Turkey and Russia are continuing to engage in a pragmatic partnership for as long as possible despite being at odds in many theaters, analyst Omer Onhan wrote in an op-ed with pan-Arab daily Asharq al-Aawsat

Onhan, a former Turkish ambassador, detailed the long history of conflict in Russian-Turkish relations from the days of the Russian and Ottoman Empires. Before both empires collapsed after the First World War, the two clashed in numerous wars as part of a wider ideological struggle between the two in their shared neighbourhood. 

He noted that recent history has evolved from wars for territory to a mix of cooperation and competition. Today, Russia remains the largest energy exporter to Turkey and the main source of tourists who inject much needed funds into the Turkish tourism sector. However, Onhan points out that “80 per cent of bilateral trade volume is in favor of Russia”. 

The personal relationship between Turkey’s President Recep Tayyip Erdoğan and Russia’s Vladimir Putin has been an important element in keeping relations from veering into conflict.

Ankara-Moscow relations soured after a Turkish F-16 shot down a Russian SU-24 on November 25, 2015,  but they rebounded after Putin called his Turkish counterpart on the night of the failed July 15, 2016 coup by elements of the Turkish military. By 2019, Erdoğan was referring to Putin as one of the world leaders he admired most. 

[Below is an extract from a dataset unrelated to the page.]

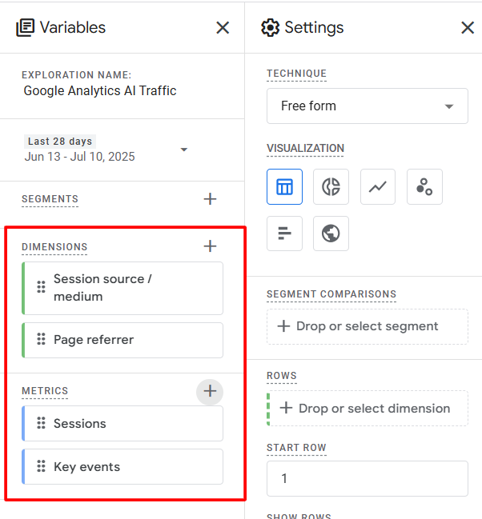
Task: Select the Table visualization icon
Action: pos(284,187)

For whatever bonhomie shared by Erdoğan and Putin, Onhan says Russia and Turkey remain at odds across Syria, Libya, the southern Caucasus and Ukraine. In each of these conflicts, they back opposite sides but have generally avoided direct confrontation beyond their proxies. 

Onhan suggests that the latest source of competition could be Afghanistan where Russia has maintained dialogue with the Afghan Taliban-led government and Turkey seeks a role in operating Kabul’s international airport. He does not specify where their interests conflict, but says it would depend on how each develop their presence in Afghanistan in the future.

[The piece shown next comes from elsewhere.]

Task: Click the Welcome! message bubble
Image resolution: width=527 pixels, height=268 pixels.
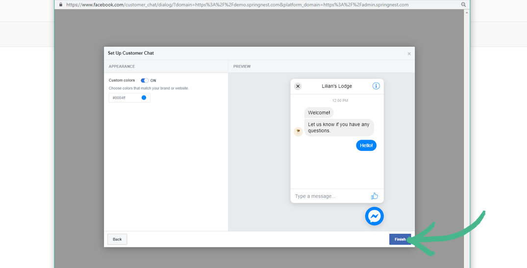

Turkey’s on again-off again relationship with Russia has rankled Ankara’s traditional Western partners, who see it as proof that it is drifting towards Moscow. Disagreements over Turkey’s purchase of the S-400 is the most immediate issue that raises these concerns, but Onhan argues that it was a feeling of being spurned by the West more than affinity for Russia that drives these decisions.

“Turks of different political convictions which rarely agree on anything, are of the same opinion that Turkey’s moves are not out of love for Russia but a consequence of the negative treatment of its Western Allies and partners," according to Onhan. 

In the end, Onhan believes that Turkish-Russian relations will remain governed by pragmatism but it will require “a lot of patience” and “looking the other way” to maintain cooperation as long as possible.